§ **Description of the task**:
Rewrite everything from the line containing "Given: Insert a blockquote with quote icon" down to the line containing "Looking at the", swapping "blockquote" for "pull quote" and changing nothing else. Give only those lines, and leave the pictures out.

§ **Information provided**:
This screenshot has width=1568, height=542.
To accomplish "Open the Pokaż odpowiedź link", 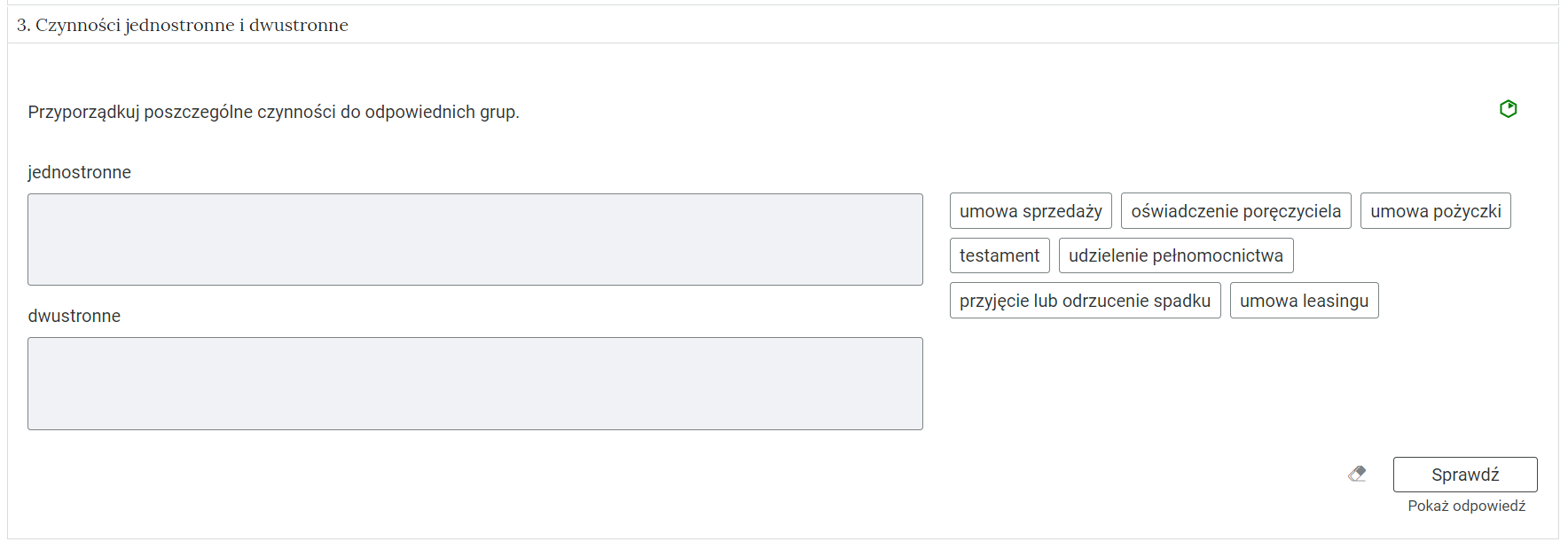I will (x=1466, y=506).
--
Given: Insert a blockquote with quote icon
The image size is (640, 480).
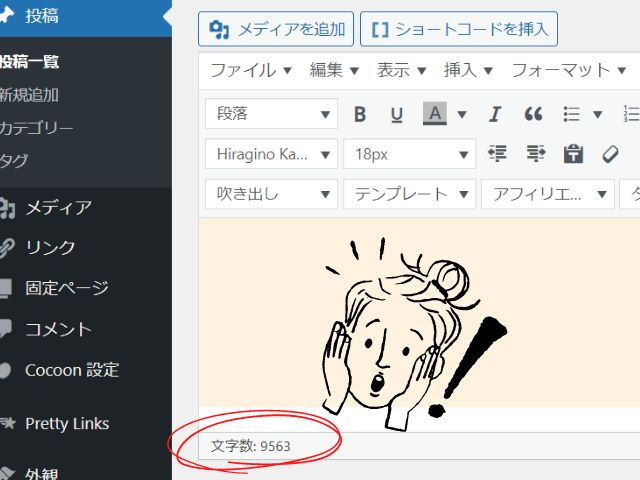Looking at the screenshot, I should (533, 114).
==
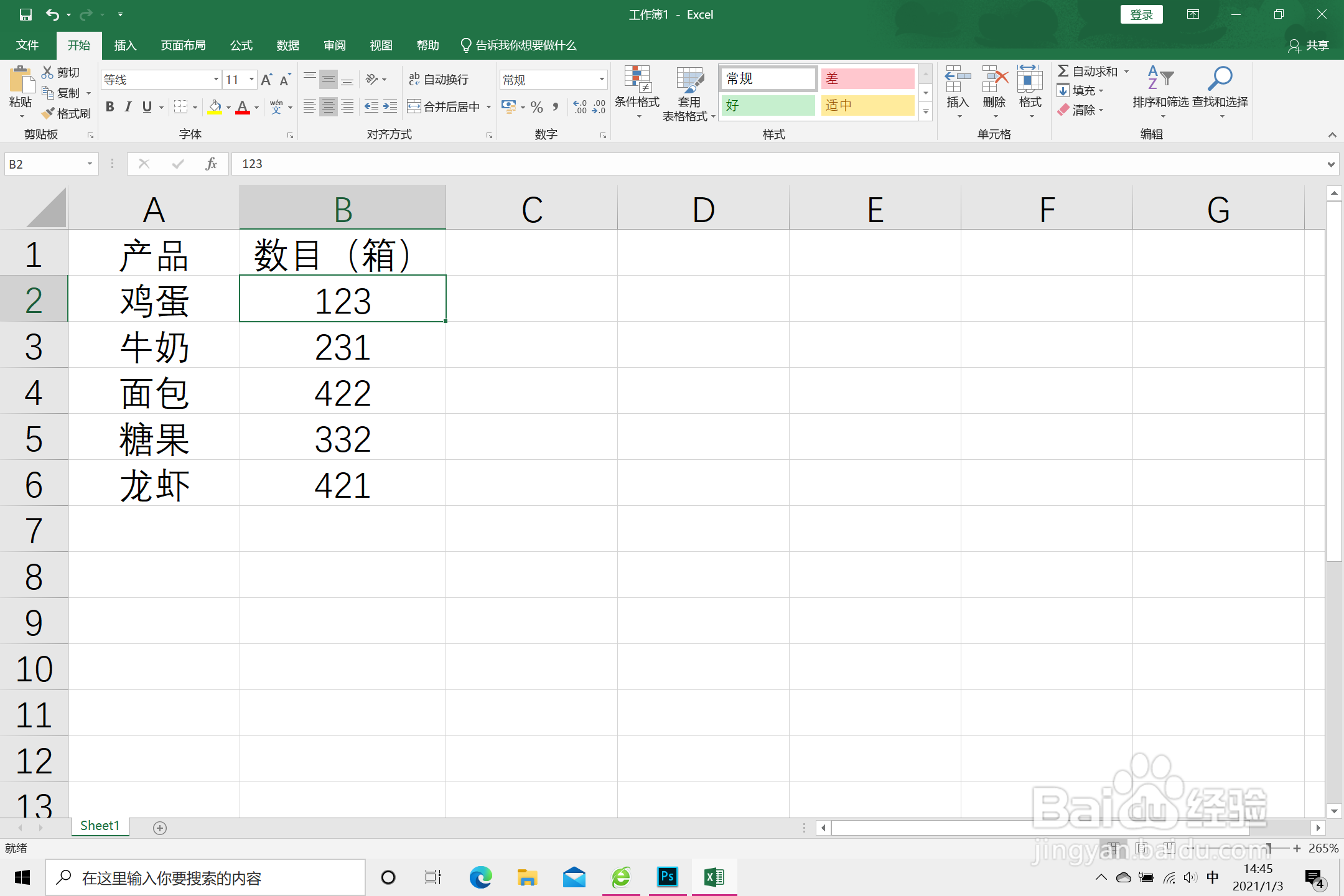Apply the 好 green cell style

§ **Solution for this exercise**:
Given: Insert a pull quote with quote icon
The image size is (640, 480).
Looking at the screenshot, I should (533, 114).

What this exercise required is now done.